[Data — start]

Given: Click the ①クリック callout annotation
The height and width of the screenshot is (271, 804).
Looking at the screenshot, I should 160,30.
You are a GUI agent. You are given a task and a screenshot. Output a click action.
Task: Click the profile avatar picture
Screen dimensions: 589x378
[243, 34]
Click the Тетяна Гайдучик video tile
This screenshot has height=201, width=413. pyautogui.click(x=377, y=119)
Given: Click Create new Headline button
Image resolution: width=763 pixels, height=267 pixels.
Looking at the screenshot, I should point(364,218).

[Data — finish]
[Data — start]

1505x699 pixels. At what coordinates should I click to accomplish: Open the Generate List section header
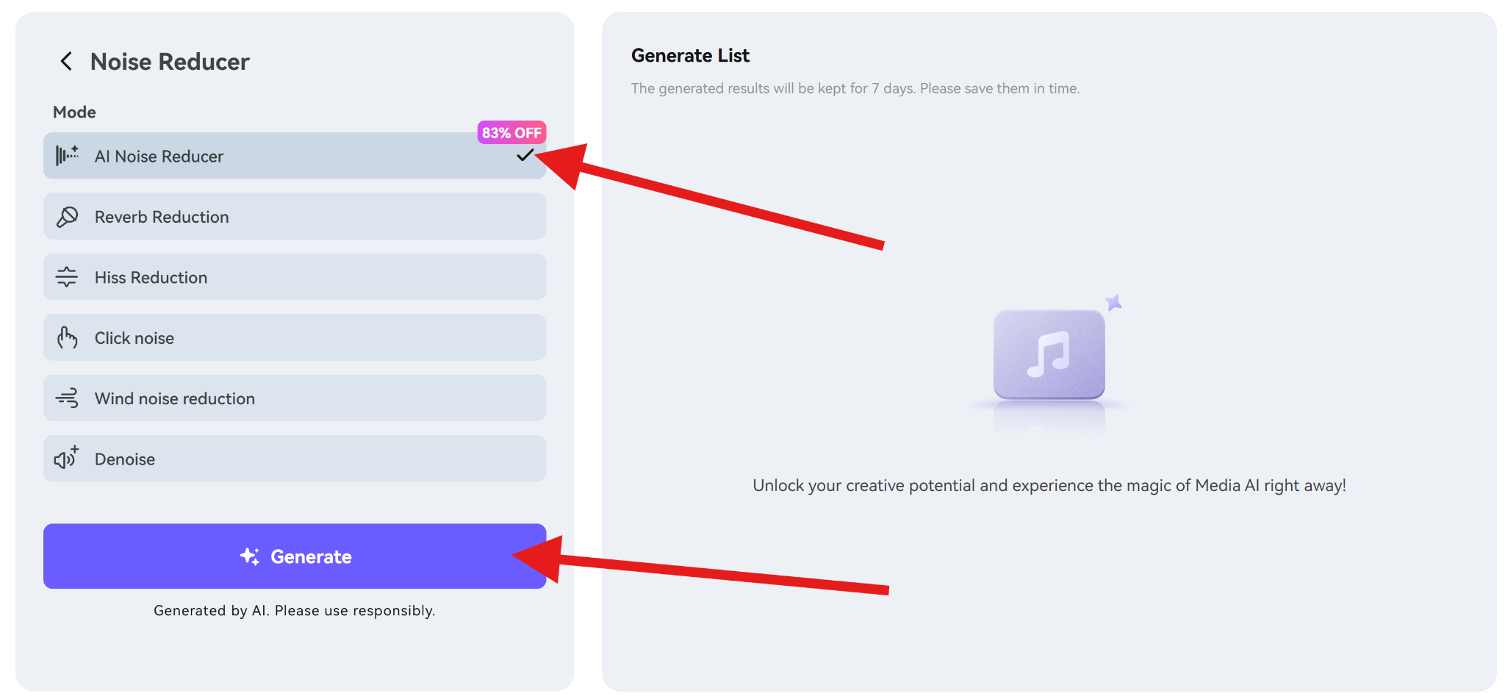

[Data — finish]
[Data — start]

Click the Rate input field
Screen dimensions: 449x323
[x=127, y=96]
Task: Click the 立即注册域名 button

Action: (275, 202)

[Data — finish]

Set down, exactly as they appear above, all lines from the one that has "You are a GUI" down to the one that has "Given: Click Create new Headline button", including those two and no others.

◆ **Response to this exercise**
You are a GUI agent. You are given a task and a screenshot. Output a click action.
Task: Click the profile avatar picture
Screen dimensions: 589x378
[243, 34]
Click the Тетяна Гайдучик video tile
This screenshot has height=201, width=413. pyautogui.click(x=377, y=119)
Given: Click Create new Headline button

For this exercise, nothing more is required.